To describe how these cancer-killers work, Chiocca took as an example "the herpesvirus that we've used. About 10 years ago this particular mutant was shown to replicate selectively in dividing cells, compared to quiescent cells. The reason for that is that when its gene has been deleted the virus cannot replicate in non-dividing cells. It will either abort infection of the healthy cell, or enter a latent state. However in rapidly dividing tumor cells, viral replication is complemented by factors within the tumor that allow it to grow.

"Each one of these viruses," Chiocca pointed out, "has different mutations, and each one its selective target. Different pathways within tumors make them more tumorigenic. And therefore the concept is that you can start removing genes from different viruses, and the fact that they make tumors grow can also make these viral mutants grow."

What makes these reformed viruses stop growing, and stop slaying tumors, as Chiocca reported, is a friendly-fire counterattack by elements of the body's immune system. In in vivo experiments using rats with three glioblastomas implanted at separate sites in their brains, he and his team found that, "for the first time, at least in our lab, and I think in other labs, we've been able to show that after treatment with the oncolytic virus - without the intervention of some undefined immune system - we can cause all three tumors in these animals' brains to involute, to shrink. And that suggests a possible treatment modality for patients who have these types of cancers.

"I think the basic scientific finding of this article," Chiocca observed, "is that the innate immune response of the animal - and probably of humans - imposes a barrier, and impedes the successful infection and propagation of such oncolytic viruses in tumors. What we found were some of the components of the innate immune system, such as complement and preimmune immunoglobulins, which appear to impede the ability of the virus to infect and kill tumors."

He continued: "To remove these components in a transient manner, we used a drug called cyclophosphamide, which is an immune suppressor. This treatment allowed more viruses to survive in the circulation and in the infected tumors. They were therefore more efficacious at killing these tumors." He added that on this score, "A small percentage of the animals even survived long term with the tumors gone - and this in a model in which all untreated rats die within two weeks of tumor implantation."

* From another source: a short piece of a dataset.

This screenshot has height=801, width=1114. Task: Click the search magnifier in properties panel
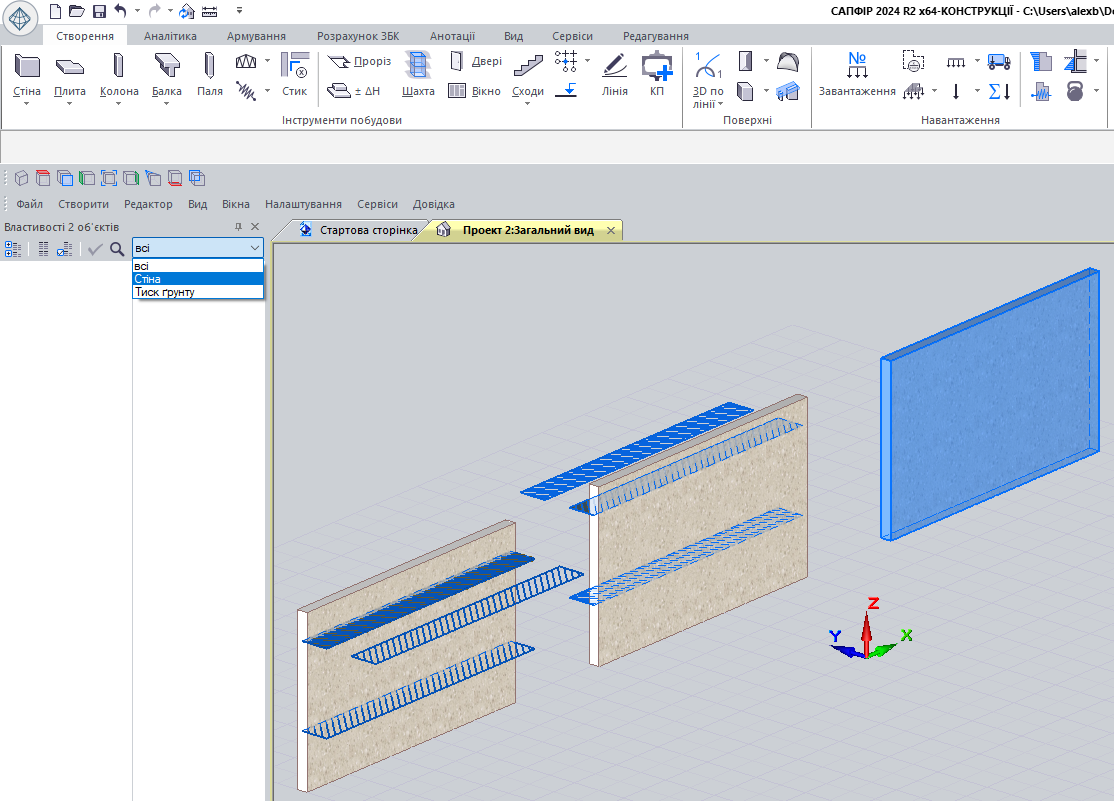[x=117, y=249]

Primates Within A Year; Human Phase I In View

"What we plan to do next," Chiocca said, "is to proceed within 12 months to preclinical toxicity studies, using primates. If these show that this treatment is relatively safe, we can design an appropriate clinical Phase I trial of this type of therapy for patients with multiple tumors in an organ." He expressed the hope that "this will lead to a brain-cancer treatment that involves injecting a tumor-specific virus into the patient's bloodstream, much as in angiography.

"I think that these oncolytic viruses are very versatile systems," Chiocca opined. "They possess multiple genes that can be deleted. We're hoping that we can engineer the super-virus, which will be even more selective in targeting and killing tumor cells while sparing normal cells. Moreover," he suggested, "you can also engineer these viruses to be gene-therapy vectors, where you place various anticancer functions into viruses, which they would deliver to the tumor.

"We have made viruses," Chiocca concluded, "that are not only oncolytic, but also deliver genes that increase the sensitivity of the tumor to chemotherapeutic agents, or to radiation, thus helping increase - rather than impede - immune responses against the tumor."